Methods: This review is based on a selective search in the Medline database with consideration of controlled trials, systematic reviews, and the recommendations of the relevant medical societies.
Results: Three relevant systematic reviews and four controlled trials were found. Very few controlled trials to date have studied the efficacy of orthotic treatment compared to other conservative treatments and surgery. No definitive evidence was found to support the use of orthoses after surgery, in lumbar radiculopathy, or after whiplash injuries of the cervical spine. In a single trial, short-term immobilization was an effective treatment of cervical radiculopathy. Orthoses are not recommended for nonspecific low back pain.
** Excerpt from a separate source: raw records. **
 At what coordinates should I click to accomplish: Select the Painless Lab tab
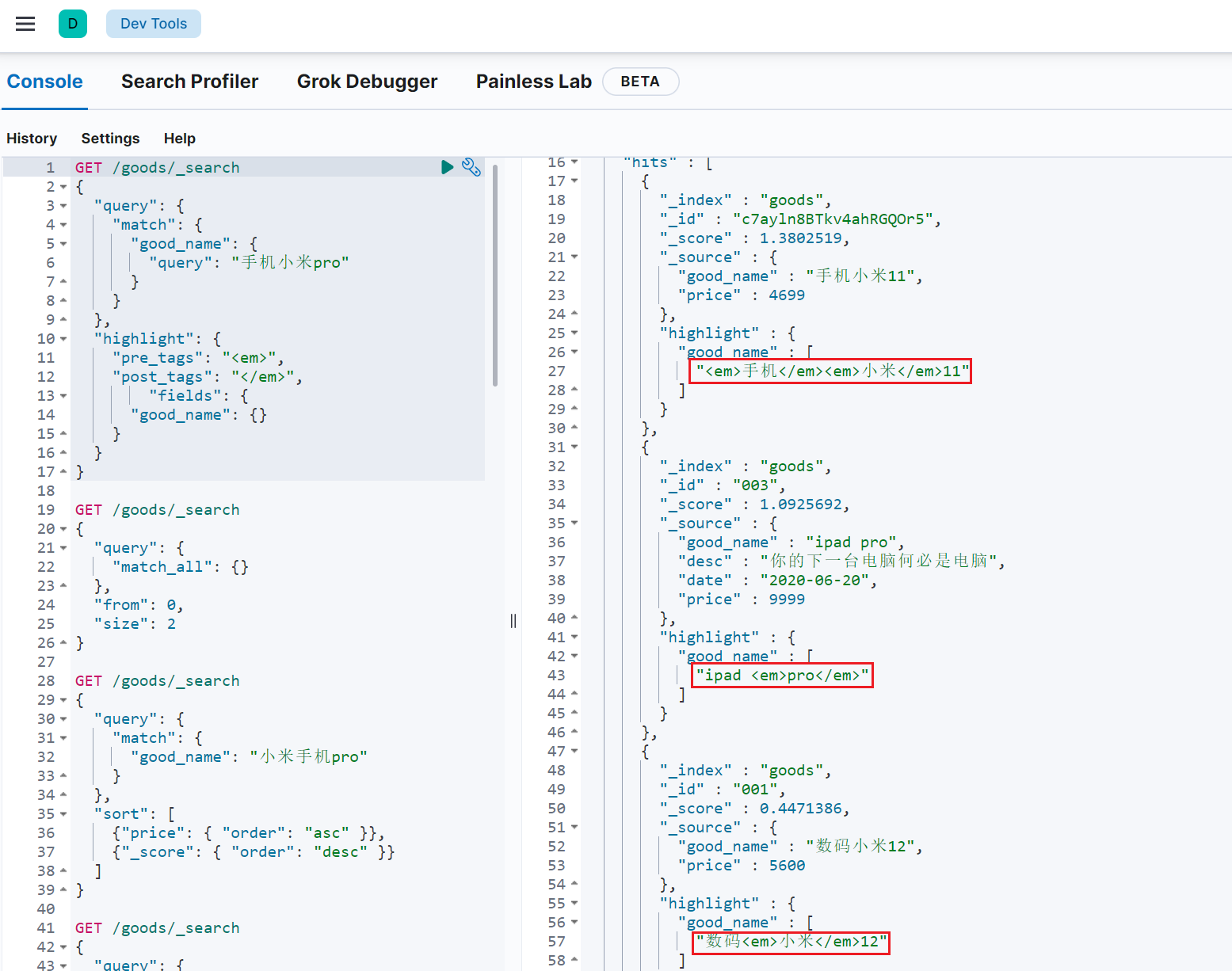(x=533, y=82)
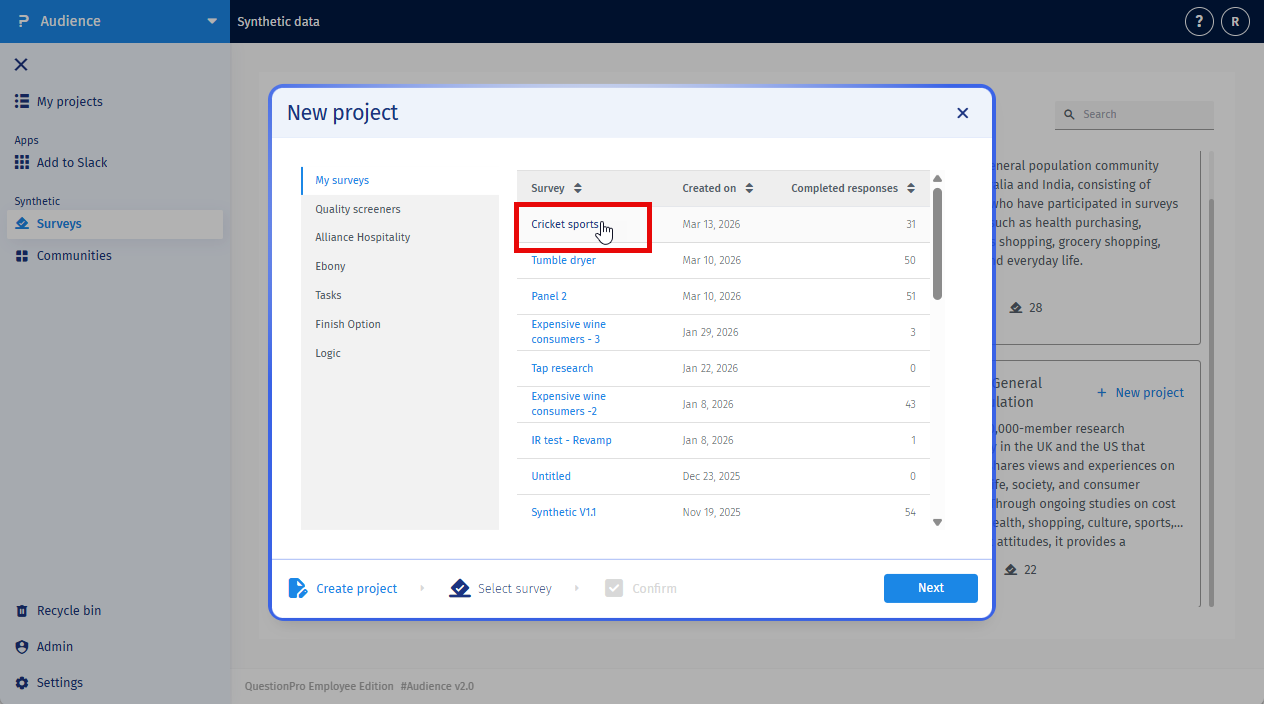The image size is (1264, 704).
Task: Open Admin section in sidebar
Action: (x=55, y=647)
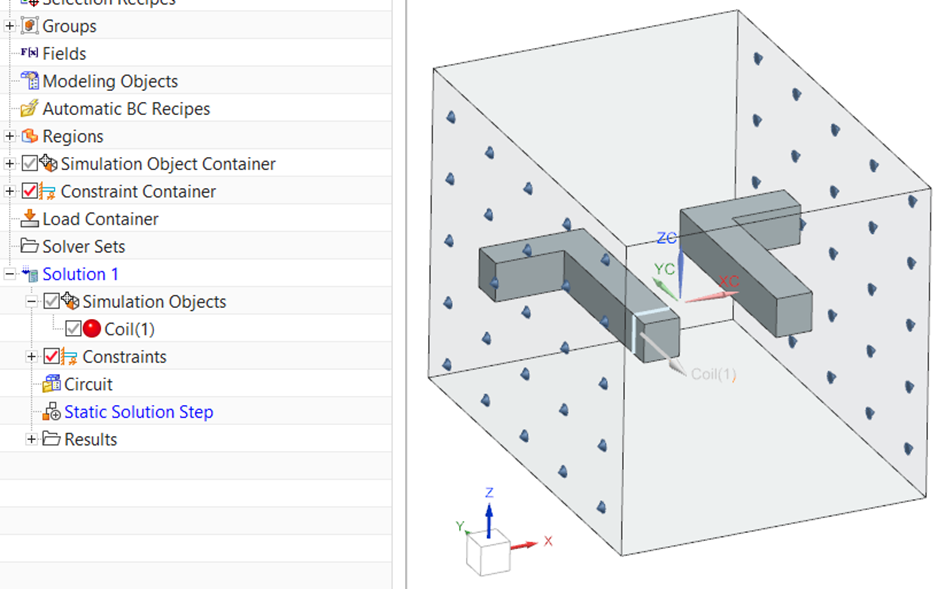Expand the Groups node
945x589 pixels.
pos(8,25)
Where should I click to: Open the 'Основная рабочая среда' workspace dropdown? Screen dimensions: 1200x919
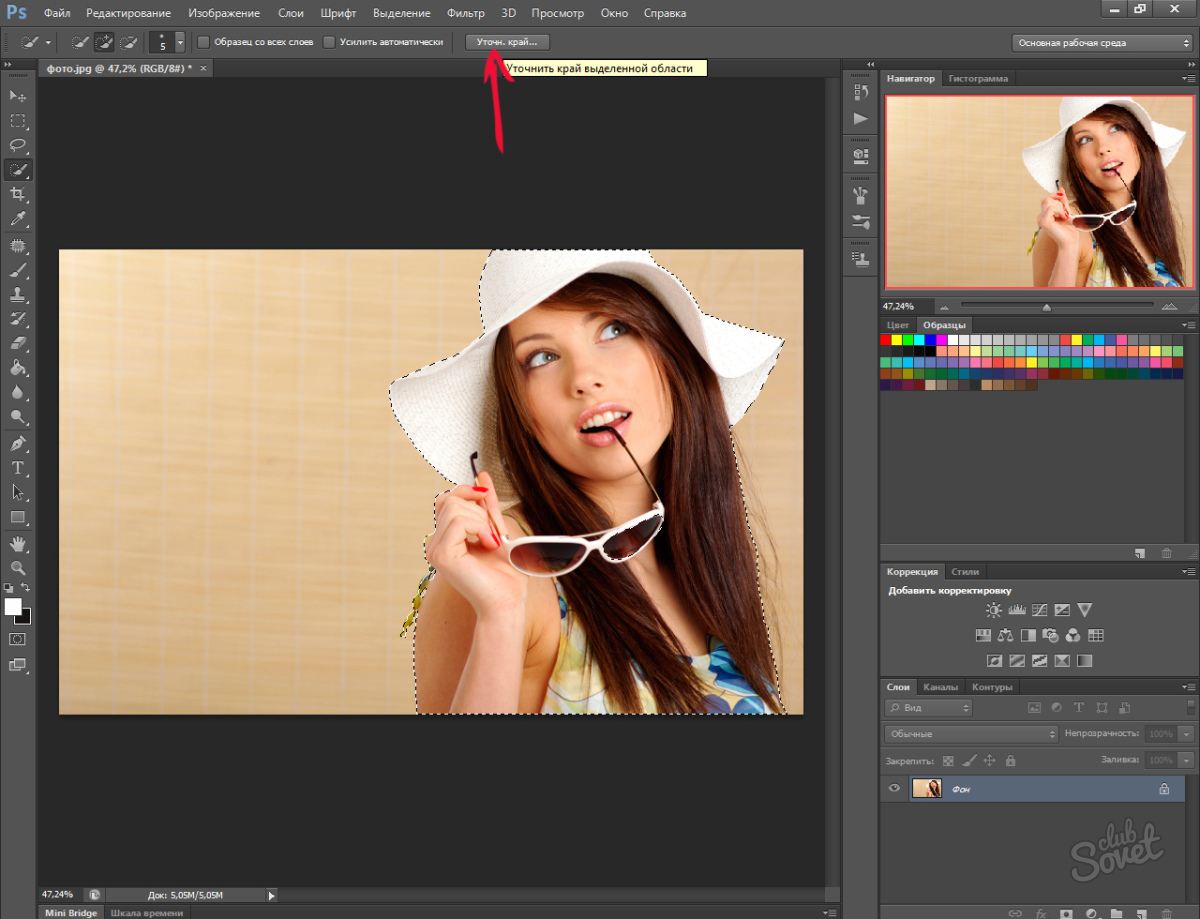[x=1101, y=43]
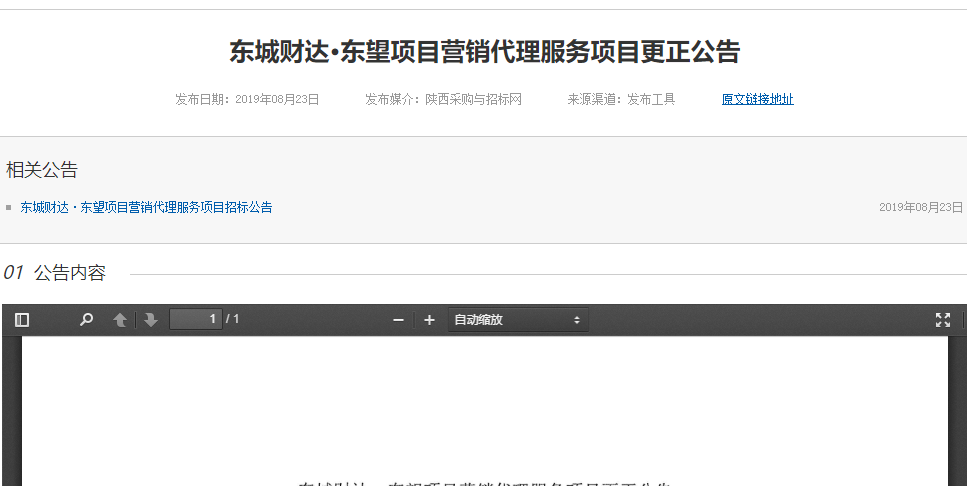Switch PDF to presentation mode

[942, 320]
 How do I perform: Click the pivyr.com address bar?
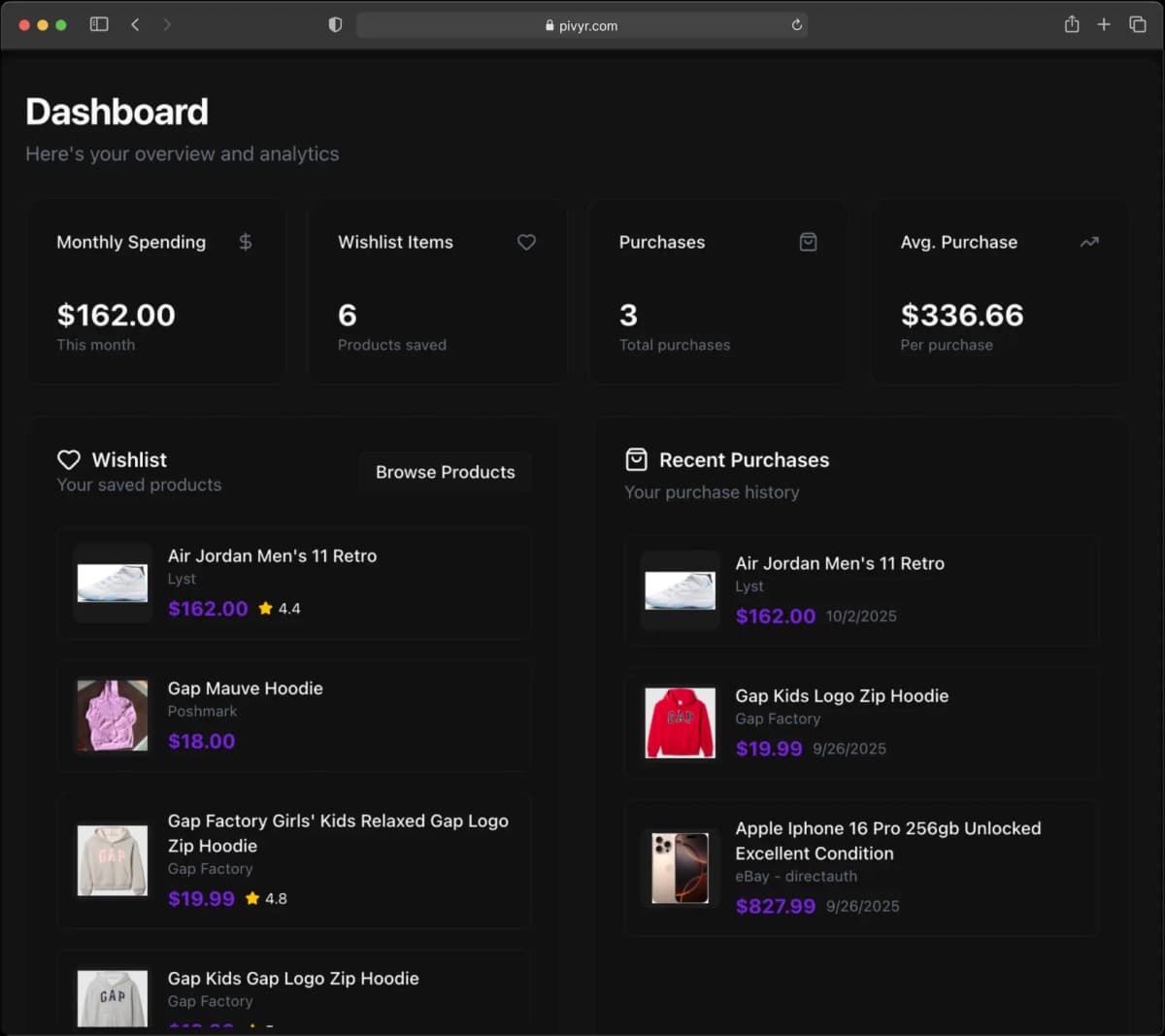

The potential complications of cervical orthoses include pressure-related skin injuries and dysphagia.
Conclusion: No definitive evidence as yet supports the use of orthoses after spinal interventions or in painful conditions of the cervical or lumbar spine. They should, therefore, be used only after individual consideration of the indications in each case.
Orthoses are medical devices classified as prescription-only technical aids in Germany (1). The catalog of technical aids defines them as aids that safeguard function and enclose or fit against the body. Their physical or mechanical properties aim to do one or more of the following: to stabilize, immobilize, mobilize, reduce load, correct, retain, fix, redress, or replace lost bodily functions (1). In addition to custom orthoses, off-the-shelf ready-made orthoses produced in a unit assembly system are also available. Closely related to orthoses are bandages, made from stiff or elastic fabrics only. The posterior portion of a bandage or orthosis may include a pelotte. Pelottes exert a compressing, massaging effect on soft tissues, in order to release muscular tension and reduce pain.
Orthoses are prescribed frequently in normal clinical practice, due to the high prevalence of spinal disease. Approximately 3% to 7% of the population suffers from chronic low back pain (2), and lumbar orthoses and bandages in particular are therefore used for both primary and secondary prevention (3). The frequency of prescription of spinal orthoses and bandages has not yet been systematically collated. Inquiries put to BARMER GEK, a large German statutory health insurance fund, reported that the number of orthoses and bandages for which reimbursement had been provided in 2011 increased by 45% to 97 425 (from 67 211 in 2009 and 72 633 in 2010: personal communication, BARMER press office, June 25, 2012). It is therefore worth asking for which spinal indications there is evidence that orthoses and bandages are effective.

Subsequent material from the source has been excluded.